"Colonel Crawford. Do you not recollect the friendship that always existed between us, and that we were always glad to see each other?

"Sachem. Yes, I remember all this; and that we have often drunk together, and that you have been kind to me.

"Col. C. Then I hope the same friendship still continues.

"Sachem. It would, of course, were you where you ought to be, and not here.

"Col. C. And why not here? I hope you would not desert a friend in time of need; now is the time for you to exert yourself in my behalf, as I should do for you were you in my place.

"Sachem. Colonel Crawford, you have placed yourself in a situation which puts it out of my power, and that of others of your friends, to do any thing for you.

"Col. C. How so, Captain Wingemund?

"Sachem. By joining yourself to that execrable man, Williamson, and his party. The man who, but the other day, murdered such a number of the Moravian Indians, knowing them to be friends; knowing that he ran no risk in murdering a people who would not fight, and whose only business was praying.

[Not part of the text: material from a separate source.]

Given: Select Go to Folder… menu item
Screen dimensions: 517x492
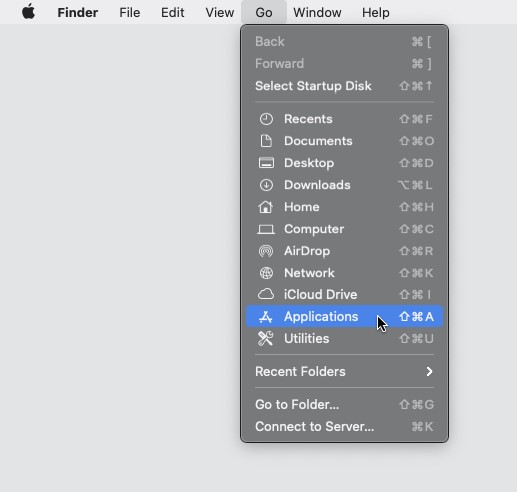Looking at the screenshot, I should click(344, 404).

"Col. C. But, I assure you, Wingemund, that had I been with him at the time, this would not have happened. Not I alone, but all your friends, and all good men, reprobate acts of this kind.

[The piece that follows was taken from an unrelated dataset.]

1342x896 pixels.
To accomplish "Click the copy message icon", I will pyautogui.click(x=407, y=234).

"Sachem. That may be, yet these friends, these good men, did not prevent him from going out again to kill the remainder of those inoffensive yet foolish Moravian Indians. I say foolish, because they believed the whites in preference to us. We had often told them that they would one day be so treated by those people who called themselves their friends. We told them there was no faith to be placed in what the white men said; that their fair promises were only intended to allure, that they might the more easily kill us, as they have done many Indians before they killed those Moravians.